SGPC set the precedent to appont killer as jathedar

CHANDIGARH: It is not for the first time that a convicted killer has been ‘appointed’ as jathedar of the highest temporal body of Sikhs — the Akal Takht. Ironically, it was the Shiromani Gurdwara Parbandhak Committee (SGPC), which is now facing a similar situation, that had set the dangerous precedent in 1990.

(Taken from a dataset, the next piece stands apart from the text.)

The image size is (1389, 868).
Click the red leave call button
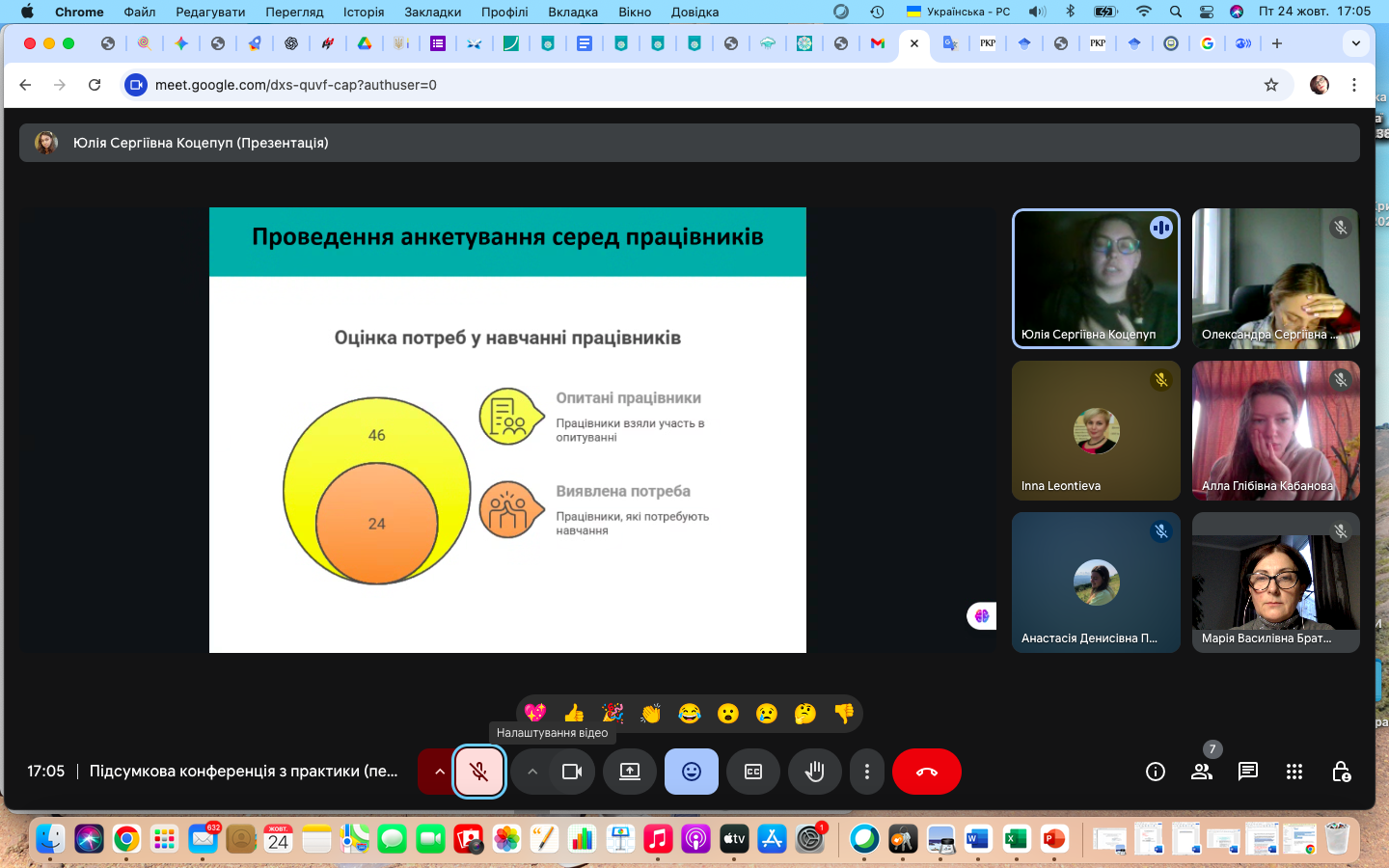point(926,772)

Serving life sentence for the murder of Nirankari sect leader Gurbachan Singh in 1980, Ranjit Singh was appointed as the Akal Takht jathedar in 1990 by the Shiromani Akali Dal-backed SGPC, then led by Gurcharan Singh Tohra. Though Parkash Singh Badal and Tohra were then on the same side, it was Tohra who had masterminded the move to get Akalis to group around him by proving his Jagtar Singh Hawara far-right credentials. In a curious replay of the earlier situation, former Punjab chief minister Beant Singh’s assassin Jagtar Singh Hawara has been declared as the Akal Takht “jathedar” by the radicals during their recent Sarbat Khalsa. Hawara, like Ranjit Singh then, is lodged in Delhi’s Tihar Jail and is serving a life sentence after his death penalty was commuted to life sentence by the Punjab and Haryana high court in October 2010. After appointing him as jathedar, Tohra, backed by the SAD and BJP, had lobbied hard for the release of Ranjit Singh and a petition seeking remission of his sentence was sent to then President KR Narayanan, who later signed the order commuting the remainder of Ranjit Singh’s sentence in November 1997 during the IK Gujral government at the Centre.

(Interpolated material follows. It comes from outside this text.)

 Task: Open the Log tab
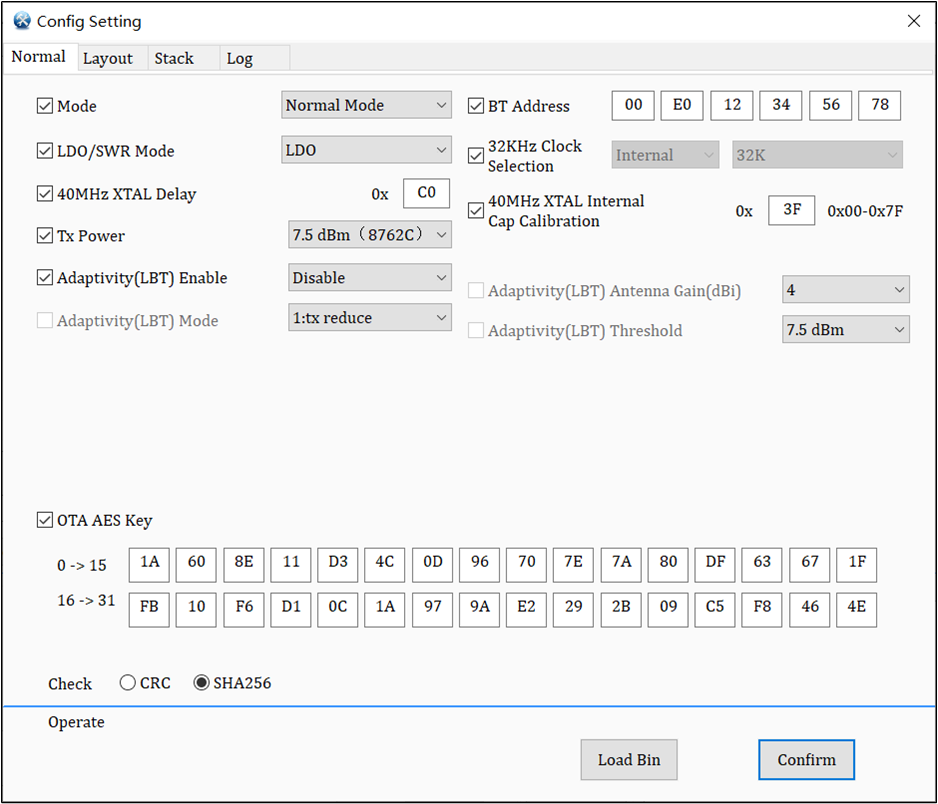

Now, it’s the release of “jathedar Hawara” that is being sought by over 20,000 people through an online petition on the White House website seeking help of US President Barack Obama. The petition has been launched by US-based separatist group, Sikhs For Justice. However, unlike the 1990 precedent, now it is the SGPC which is at the receiving end of radicals’ religio-political move.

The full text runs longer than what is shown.